For some of the spiritual gurus who are working these days, it comes down to the fact that their teachings presuppose worldview-making maps that “spiritually bypass” huge swaths of the subtle realm. This leads them to offer various erroneous teachings, including the fallacy that language is a hindrance, or at best a pointer, to ultimate reality, which they say is empty or a void. But in truth, the Logos or Word is a constitutive element of reality and is never really banished from awareness. Not in duration, in any event. Individual words can be banished, but the subtle structure of language which helps to constitute all of our lived experience can’t be. Language can become so subtle that it is no longer intelligible to the mind at ordinary or even superb functioning, but the mind can still enter into communicative union with the Word (or Sacred Words).
The more one listens to these nondualistic teachers of enlightenment, the more one wonders if we aren’t in need of another Wittgenstein to untangle the ways that perhaps language has befuddled them. Some of them think there is “no self” or that they are “a nobody”, but the ones that make the most sense to me speak of enlightenment as “more than personal” or “true self + personal perspective (i.e., unique Self)”. Unfortunately, language has made it virtually impossible to speak of these post-egoic realities in a way that feels natural and is easy to understand.

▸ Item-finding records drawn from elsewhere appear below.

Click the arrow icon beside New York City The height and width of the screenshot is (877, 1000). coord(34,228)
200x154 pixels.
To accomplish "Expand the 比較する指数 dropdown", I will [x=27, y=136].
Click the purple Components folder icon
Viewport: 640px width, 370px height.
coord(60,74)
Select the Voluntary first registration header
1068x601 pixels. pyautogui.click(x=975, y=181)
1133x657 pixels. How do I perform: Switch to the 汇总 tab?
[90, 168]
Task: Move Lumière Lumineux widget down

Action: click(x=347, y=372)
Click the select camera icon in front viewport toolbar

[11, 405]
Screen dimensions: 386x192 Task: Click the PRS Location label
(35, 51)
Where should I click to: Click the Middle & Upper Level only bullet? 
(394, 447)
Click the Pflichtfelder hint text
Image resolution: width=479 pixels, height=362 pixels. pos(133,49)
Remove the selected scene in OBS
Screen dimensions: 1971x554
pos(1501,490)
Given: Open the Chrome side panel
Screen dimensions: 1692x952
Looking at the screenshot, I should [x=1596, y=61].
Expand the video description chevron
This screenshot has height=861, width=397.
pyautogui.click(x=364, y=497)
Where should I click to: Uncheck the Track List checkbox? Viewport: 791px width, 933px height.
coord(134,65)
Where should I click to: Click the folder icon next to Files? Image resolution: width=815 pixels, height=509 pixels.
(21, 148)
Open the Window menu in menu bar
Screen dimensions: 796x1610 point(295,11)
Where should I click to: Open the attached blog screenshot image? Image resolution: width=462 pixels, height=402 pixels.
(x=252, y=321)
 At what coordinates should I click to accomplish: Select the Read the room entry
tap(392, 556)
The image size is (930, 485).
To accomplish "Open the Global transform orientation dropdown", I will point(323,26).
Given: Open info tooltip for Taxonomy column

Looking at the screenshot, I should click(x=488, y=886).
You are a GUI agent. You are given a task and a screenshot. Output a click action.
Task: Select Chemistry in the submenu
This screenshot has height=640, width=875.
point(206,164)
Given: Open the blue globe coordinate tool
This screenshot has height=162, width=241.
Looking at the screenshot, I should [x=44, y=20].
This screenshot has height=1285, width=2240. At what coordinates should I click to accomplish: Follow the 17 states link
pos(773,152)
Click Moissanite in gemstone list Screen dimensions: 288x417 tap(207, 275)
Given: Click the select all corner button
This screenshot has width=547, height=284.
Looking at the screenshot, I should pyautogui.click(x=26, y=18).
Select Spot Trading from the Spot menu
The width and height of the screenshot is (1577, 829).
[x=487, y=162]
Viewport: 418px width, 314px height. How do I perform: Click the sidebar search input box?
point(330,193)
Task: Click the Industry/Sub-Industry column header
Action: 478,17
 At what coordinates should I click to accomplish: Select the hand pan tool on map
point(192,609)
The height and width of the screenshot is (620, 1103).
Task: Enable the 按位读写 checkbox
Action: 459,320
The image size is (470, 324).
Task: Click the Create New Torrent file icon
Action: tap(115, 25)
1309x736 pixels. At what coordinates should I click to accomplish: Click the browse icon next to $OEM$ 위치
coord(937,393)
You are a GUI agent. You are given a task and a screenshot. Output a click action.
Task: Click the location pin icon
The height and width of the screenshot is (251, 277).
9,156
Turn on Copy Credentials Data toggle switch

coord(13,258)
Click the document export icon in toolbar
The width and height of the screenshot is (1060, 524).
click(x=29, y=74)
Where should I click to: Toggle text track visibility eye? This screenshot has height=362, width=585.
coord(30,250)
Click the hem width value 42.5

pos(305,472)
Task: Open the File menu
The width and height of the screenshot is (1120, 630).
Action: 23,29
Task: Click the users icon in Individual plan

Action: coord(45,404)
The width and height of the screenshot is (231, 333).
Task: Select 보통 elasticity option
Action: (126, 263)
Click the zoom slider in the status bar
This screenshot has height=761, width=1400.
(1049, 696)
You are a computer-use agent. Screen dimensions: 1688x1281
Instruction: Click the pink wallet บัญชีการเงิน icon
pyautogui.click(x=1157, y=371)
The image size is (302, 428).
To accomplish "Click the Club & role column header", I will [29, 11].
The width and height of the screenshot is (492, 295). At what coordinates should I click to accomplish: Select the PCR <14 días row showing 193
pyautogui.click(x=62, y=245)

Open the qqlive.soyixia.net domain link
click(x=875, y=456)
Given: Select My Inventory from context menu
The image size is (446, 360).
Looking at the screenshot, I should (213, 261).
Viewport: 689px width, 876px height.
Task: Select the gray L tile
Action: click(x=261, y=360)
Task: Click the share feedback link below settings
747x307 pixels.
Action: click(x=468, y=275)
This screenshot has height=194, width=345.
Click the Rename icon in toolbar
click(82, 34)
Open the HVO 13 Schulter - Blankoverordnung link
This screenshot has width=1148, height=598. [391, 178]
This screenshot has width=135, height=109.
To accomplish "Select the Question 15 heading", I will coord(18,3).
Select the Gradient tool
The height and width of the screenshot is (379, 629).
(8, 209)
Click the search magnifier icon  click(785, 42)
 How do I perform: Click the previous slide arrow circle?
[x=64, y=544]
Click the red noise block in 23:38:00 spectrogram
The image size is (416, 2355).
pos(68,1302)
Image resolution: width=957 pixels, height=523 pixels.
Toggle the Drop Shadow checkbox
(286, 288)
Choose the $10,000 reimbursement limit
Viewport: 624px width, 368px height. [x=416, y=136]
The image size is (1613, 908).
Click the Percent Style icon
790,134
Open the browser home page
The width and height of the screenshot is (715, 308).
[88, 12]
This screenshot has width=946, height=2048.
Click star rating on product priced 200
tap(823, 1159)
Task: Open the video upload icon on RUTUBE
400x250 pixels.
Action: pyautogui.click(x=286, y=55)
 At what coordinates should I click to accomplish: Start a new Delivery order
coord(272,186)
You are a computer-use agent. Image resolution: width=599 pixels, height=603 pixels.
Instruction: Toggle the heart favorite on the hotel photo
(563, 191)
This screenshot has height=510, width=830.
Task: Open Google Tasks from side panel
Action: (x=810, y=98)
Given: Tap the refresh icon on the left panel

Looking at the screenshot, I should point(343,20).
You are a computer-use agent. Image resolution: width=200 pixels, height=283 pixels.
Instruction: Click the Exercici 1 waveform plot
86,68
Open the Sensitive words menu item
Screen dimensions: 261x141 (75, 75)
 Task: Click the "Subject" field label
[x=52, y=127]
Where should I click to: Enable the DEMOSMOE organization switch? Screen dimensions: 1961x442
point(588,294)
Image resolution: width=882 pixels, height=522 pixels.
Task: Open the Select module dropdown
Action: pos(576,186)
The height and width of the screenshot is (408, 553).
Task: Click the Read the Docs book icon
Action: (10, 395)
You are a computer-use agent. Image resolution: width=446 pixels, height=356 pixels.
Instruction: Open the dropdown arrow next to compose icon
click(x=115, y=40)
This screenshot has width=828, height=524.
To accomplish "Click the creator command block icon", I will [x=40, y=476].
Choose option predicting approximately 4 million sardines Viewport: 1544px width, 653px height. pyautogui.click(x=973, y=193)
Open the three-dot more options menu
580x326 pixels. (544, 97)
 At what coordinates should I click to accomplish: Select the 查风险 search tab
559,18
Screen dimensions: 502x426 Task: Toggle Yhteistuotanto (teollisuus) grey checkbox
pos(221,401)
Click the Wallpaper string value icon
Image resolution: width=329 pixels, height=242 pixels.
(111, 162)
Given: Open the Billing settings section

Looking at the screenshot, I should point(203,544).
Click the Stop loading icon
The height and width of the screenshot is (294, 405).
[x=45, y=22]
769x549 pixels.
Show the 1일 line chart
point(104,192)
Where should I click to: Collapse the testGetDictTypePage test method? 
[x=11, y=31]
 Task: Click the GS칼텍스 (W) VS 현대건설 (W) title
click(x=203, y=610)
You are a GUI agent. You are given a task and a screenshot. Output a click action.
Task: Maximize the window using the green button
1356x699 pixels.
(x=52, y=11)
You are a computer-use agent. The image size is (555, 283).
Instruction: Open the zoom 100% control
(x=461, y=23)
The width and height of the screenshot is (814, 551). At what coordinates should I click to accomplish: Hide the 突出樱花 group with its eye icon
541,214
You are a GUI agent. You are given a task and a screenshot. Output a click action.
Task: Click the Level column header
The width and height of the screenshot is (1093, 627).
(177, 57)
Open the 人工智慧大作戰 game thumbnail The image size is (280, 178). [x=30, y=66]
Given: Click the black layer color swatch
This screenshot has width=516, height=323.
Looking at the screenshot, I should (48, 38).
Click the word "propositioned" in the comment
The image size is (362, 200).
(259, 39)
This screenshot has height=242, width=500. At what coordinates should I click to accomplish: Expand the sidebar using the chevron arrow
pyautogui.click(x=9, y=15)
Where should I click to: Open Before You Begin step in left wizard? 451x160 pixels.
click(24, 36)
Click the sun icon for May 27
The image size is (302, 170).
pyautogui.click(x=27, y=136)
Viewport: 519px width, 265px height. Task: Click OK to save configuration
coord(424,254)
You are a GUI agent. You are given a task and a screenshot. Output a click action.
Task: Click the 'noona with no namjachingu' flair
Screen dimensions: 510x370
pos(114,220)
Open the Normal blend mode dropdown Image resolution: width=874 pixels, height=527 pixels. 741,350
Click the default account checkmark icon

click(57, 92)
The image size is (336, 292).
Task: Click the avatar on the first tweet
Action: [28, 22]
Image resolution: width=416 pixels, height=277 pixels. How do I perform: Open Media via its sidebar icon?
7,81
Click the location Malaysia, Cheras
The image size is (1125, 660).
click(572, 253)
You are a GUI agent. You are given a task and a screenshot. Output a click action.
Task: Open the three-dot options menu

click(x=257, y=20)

That’s why I think we need a revolution in language, starting with a new spiritually-informed metalanguage that includes definitions for new parts of speech (articles, affixes, pronouns, etc.) on many different stations of life from pre-personal to personal to integral to super-integral all the way up. I’ve reserved various metawords in Lingua-U that could serve this purpose, based on my cross-cultural research into the Sacred Words of the Great Traditions as well as ordinary speech, and if we ever built them into our worldviews, many of the philosophical problems that gave rise to “no self” and “non-duality” might just disappear.